55% of the experts think that author should have personally participated in street actions to have gained increased authority. 21% do not see the need in personal participation in any actions, 24% did not answer.
83% of respondents are positive that their accounts are monitored by the security services or the law-enforcement agencies. 17% declined to answer.
42% declared that they know about the cases of the administrative or criminal prosecution of the Ukrainian citizens for their posts or comments in social networking services on the political or social topics. Experts usually mentioned precedents with Catherine Korotchenko, Olexander Mikhelson, Olexander Aronets and Automaidan.
25% of respondents think that offensive posts about politician oractivists, or other public figures could be the grounds for legal persecution. It might be motive for judicial protection of honor and dignity, the same as publications in print media. 29% disagree with this as they claim that the social networks are the space for uncontrolled and unprejudiced opinion statements. 37% claim, that persecution for offensive post is impossible, unless the post confirms the insults in non-virtual reality.

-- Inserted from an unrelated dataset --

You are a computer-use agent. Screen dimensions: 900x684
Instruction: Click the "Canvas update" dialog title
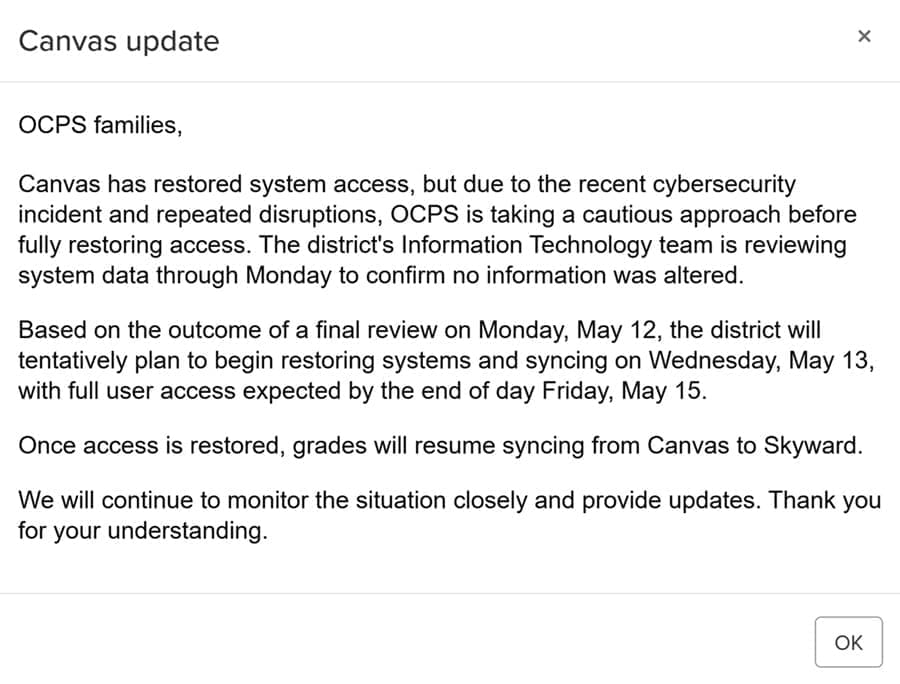119,41

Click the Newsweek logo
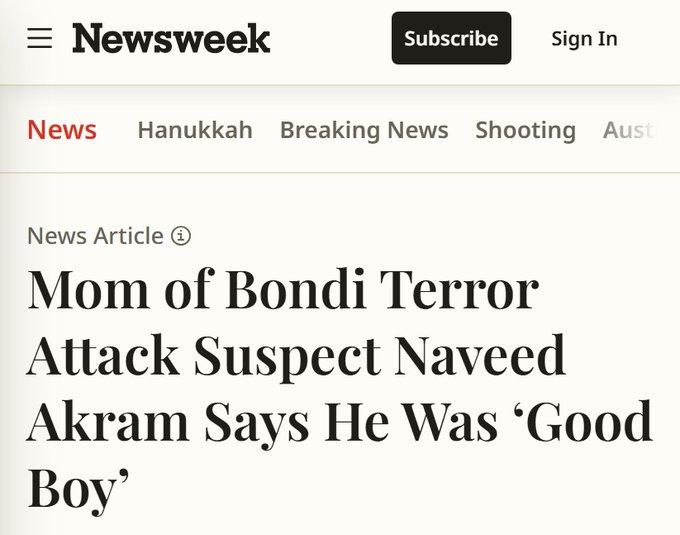tap(171, 39)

Experts also commented the problem of reinforcement of electronic-control and electronic-influence on the state by the public (e-governance, questionnaires, obligation to react to online-petitions and so on). 37% think these projects might be realistic, 37% doubt it as the Internet is not that widespread in the Ukrainian society. 17% of the experts consider these project utopian.
46 % of the experts claim that social networks could be seen as key factor in forming the civil society in Ukraine. 25 % of experts think that rather not. 17% pointed out that the statement is wrong: networks are the communicative way only.
* * *
It is obvious, that in future the correlation and comparison of our data and data of other larger, more repersenative researches will be necessary. We hope that our attempt will be of interest to scientists as it is unique as the data was collected during the events, and our survey is one of the first practically exclusive studies into Euromaidan. The results are already presented at the different conferences and seminars, focusing on documenting and analyzing the data on the history of Euromaidan. We try to use our data in new research programs.